IMG_0191IMG_01935 km along the coast and then uphill for a mile and we arrived at Mawaki Polepole, a western-style ryokan with an onsen and fabulous meals as well as ocean views and spacious rooms. But the dinner! We feasted on seafood hot pot, an assortment of seafood nibbles (eel intestine, conch shell, squid, pickled fish), four kinds of sushi, amazing tempura, a whole fish, seaweed soup and homemade pickles, and a dessert of fresh fruit and a small cake, all included (along with breakfast) in our $180 room rate. Not a bad deal.

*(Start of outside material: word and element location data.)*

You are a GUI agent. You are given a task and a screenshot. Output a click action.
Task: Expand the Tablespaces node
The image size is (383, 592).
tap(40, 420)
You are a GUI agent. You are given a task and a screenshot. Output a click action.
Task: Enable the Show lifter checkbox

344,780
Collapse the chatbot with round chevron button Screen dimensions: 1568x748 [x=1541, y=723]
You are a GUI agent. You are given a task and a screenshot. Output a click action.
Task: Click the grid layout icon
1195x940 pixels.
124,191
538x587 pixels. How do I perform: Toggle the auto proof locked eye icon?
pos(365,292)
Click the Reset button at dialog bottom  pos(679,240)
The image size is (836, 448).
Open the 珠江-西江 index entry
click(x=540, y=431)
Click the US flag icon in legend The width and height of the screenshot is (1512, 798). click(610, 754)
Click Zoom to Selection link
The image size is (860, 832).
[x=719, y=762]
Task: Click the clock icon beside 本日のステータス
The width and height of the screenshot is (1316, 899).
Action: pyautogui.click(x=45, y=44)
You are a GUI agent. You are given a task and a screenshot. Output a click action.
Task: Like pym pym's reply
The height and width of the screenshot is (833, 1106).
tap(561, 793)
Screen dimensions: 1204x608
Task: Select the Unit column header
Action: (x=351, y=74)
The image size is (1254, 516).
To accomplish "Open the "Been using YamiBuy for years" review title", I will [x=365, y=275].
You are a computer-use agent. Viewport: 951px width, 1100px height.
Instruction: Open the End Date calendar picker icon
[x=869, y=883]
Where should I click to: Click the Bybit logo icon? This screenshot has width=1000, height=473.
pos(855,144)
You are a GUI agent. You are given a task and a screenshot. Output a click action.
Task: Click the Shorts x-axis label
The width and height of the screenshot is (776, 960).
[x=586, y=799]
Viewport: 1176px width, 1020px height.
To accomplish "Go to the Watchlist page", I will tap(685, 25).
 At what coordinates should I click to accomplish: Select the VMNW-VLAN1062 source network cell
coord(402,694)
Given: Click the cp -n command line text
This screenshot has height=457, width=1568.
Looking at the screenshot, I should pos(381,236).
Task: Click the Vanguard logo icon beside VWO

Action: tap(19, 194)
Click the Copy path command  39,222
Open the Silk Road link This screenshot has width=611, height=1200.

And through it all, we’re getting to remember why we love Japan. Every public bathroom has a heated toilet seat (and often a washlet), and automatic sensors so you don’t have to touch a thing; the drivers are polite; inexpensive and delicious food abounds; and every hotel has an onsen, where Michael usually gets a whole bath to himself since everyone’s a little wary of the random white dude; and each town has its own unique manhole cover design (or sometimes more than one!).

Tomorrow we start our trip down the east side of the peninsula: less stormy and windswept, we hear, but hopefully equally beautiful in its own way.

And now, to bed! Hooray for two-wheeled adventures, which always make us wonder why we don’t do this more often …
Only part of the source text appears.